それは突然のことだった。12日夜、山梨県を地盤とする自民党の宮川典子衆院議員(40)=比例南関東ブロック=が乳がんで亡くなったことを知り、ショックのあまり言葉を失った。宮川氏はがんであることを公表しておらず、筆者(48)も知らなかった。それだけに「死去」しかも「がん」という二重の意味で衝撃を受けた。
筆者の記者生活は甲府支局からスタートした。今から約25年前の話だ。山梨県は自民党の金丸信元副総裁、中尾栄一元建設相、堀内光雄元通産相らを輩出し、当時は保守王国といわれていた。以来、山梨県関係の国会議員には、身近に感じながら取材に当たってきた。

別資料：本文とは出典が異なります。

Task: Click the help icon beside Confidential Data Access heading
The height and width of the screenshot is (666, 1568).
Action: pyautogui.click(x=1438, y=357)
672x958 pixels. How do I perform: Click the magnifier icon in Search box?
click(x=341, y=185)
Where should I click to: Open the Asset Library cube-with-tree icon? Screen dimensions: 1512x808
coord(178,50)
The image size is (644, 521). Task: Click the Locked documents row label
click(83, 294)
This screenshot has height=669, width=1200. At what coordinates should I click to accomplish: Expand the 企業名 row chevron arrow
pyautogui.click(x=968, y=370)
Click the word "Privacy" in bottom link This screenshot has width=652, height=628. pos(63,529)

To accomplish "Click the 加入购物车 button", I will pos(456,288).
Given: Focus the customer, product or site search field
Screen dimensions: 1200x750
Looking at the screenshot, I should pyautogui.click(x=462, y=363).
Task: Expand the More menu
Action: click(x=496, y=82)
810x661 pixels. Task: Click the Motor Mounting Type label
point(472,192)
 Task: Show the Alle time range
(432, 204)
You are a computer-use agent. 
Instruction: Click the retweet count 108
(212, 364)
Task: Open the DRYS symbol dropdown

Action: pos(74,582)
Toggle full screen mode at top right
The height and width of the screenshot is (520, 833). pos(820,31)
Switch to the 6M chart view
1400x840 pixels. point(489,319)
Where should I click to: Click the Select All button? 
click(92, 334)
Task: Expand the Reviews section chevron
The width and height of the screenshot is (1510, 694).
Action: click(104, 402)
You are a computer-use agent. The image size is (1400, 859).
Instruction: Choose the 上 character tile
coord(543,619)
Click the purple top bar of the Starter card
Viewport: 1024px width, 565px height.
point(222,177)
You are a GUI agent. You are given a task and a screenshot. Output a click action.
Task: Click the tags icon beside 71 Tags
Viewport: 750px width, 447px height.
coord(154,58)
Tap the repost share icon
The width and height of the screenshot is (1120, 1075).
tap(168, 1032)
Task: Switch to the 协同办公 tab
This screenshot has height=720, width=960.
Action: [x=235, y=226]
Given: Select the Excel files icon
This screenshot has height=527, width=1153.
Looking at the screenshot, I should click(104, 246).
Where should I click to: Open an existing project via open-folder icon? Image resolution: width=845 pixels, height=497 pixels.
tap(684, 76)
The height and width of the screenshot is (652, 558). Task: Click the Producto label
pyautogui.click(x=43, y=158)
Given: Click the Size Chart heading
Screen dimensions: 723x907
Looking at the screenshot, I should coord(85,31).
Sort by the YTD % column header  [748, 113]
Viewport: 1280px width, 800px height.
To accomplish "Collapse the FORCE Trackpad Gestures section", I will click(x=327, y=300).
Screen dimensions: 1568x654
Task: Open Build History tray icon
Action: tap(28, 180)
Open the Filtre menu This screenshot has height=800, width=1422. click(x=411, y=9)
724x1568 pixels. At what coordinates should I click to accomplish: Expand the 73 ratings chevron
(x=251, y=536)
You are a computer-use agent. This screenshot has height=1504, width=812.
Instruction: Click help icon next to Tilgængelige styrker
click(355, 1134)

だが、宮川氏とは接点がなく、面識はないに等しかった。そんな彼女が自民党本部で「記事、いつも読んでいますよ。頑張ってください!」と励ましてくれたことがあった。
筆者は平成28年12月にステージ4の小腸がんの手術を受け、その後約2年間にわたり抗がん剤治療を続けた。「いつも読んでいる」というその記事が、罹患(りかん)して以降、産経ニュースで掲載を続けている連載「希少がんと共に生きる」のことを指しているのは、すぐに分かった。